ENTREVISTA | Marina Naranjo Gerente de “La Siesta del Naranjo”
“Viví en Inglaterra, donde empecé a practicar yoga. Vi mi proyecto de vida en conjugar naturaleza y bienestar”
Tras muchos viajes y una estancia en Inglaterra decidió volver a su pueblo, la localidad pacense de Monesterio. Desde el 2021 conjuga naturaleza, yoga y bienestar en una finca rural de su familia: “La Siesta del Naranjo”, un proyecto personal que apuesta por lo sencillo en pleno corazón de la Comarca de Tentudía.

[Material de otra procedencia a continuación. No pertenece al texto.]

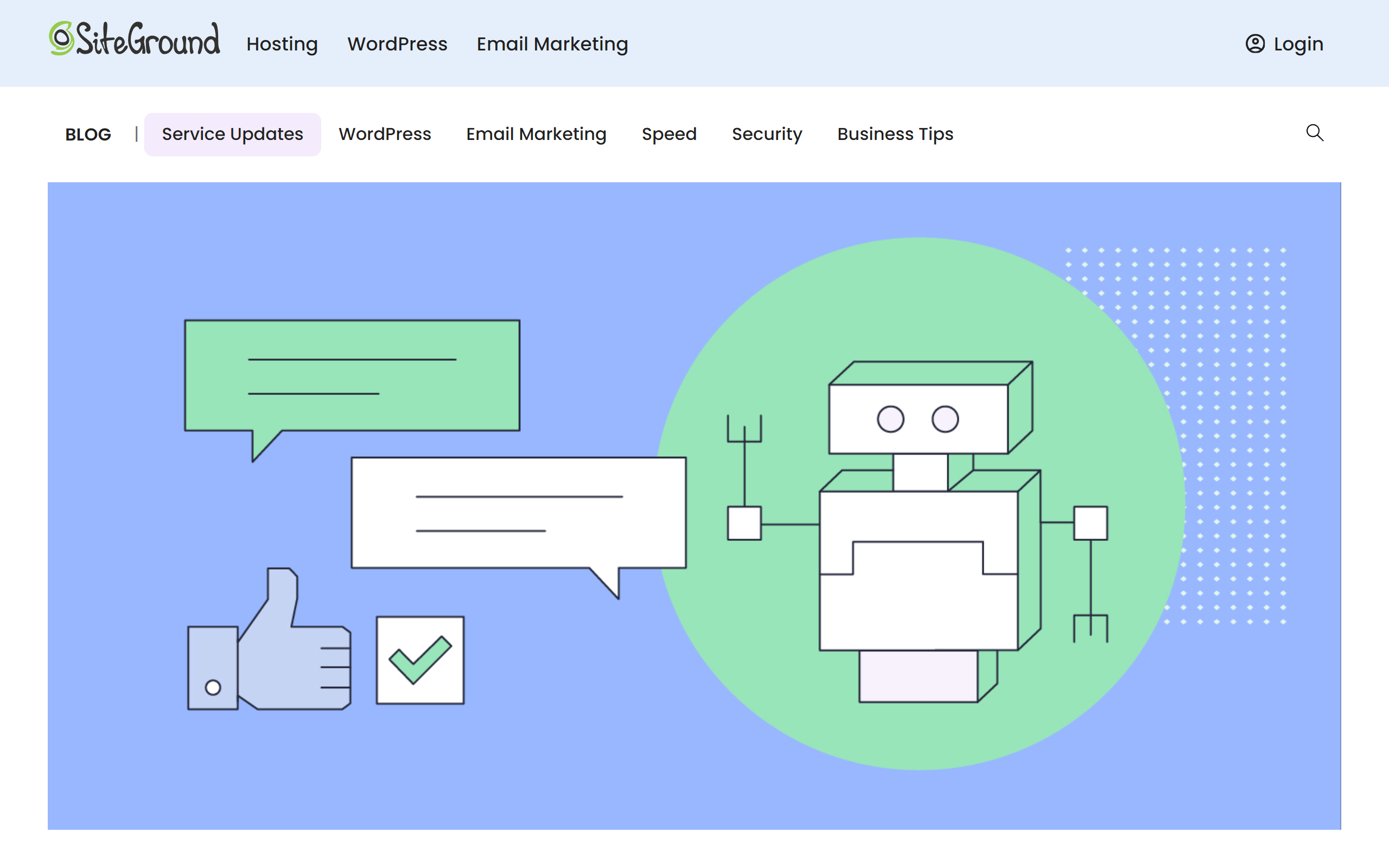This screenshot has height=868, width=1389.
Task: Toggle the Service Updates category filter
Action: tap(231, 133)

Marina Naranjo / El Periódico Extremadura
Conjuga en “La Siesta del Naranjo” naturaleza, bienestar y gastronomía, ¿de dónde viene la idea de relacionar estos elementos?
Me he criado en Monesterio, de ahí es toda mi familia. Mis padres desde pequeña me llevaban al campo, con los animales... Empecé a viajar, viví unos años en Inglaterra, donde empecé a practicar yoga, ir a retiros. Vi mi proyecto de vida ahí, conjugando naturaleza, yoga y bienestar.
Estamos acostumbrados, quizás, a vincular este tipo de propuestas a grandes urbes, ¿cómo están siendo recibidas en Extremadura?
Está yendo muy bien. Le he puesto mucho cariño y amor al sitio. Era la finca familiar, una casa que se caía pedazos. La tiré y volví a hacer. Siempre con la misma mira: un proyecto de retiros de yoga, aunque también se alquila como casa rural. Está recibiéndose muy bien. Desde que abrí en mayo de 2021 ha ido a más. El boca a boca ayuda y también la ubicación. Monesterio está muy bien comunicado. La casa está en mitad de la nada, pero muy bien conectada. Espero que no se quede en tendencia, sino que haya una apuesta por la naturaleza y por volver a lo tradicional y sencillo.
Este tipo de proyectos suponen repensar el modo en el que viajamos o hacemos turismo, ¿se pueden convertir en un nuevo nicho de empleo en la región?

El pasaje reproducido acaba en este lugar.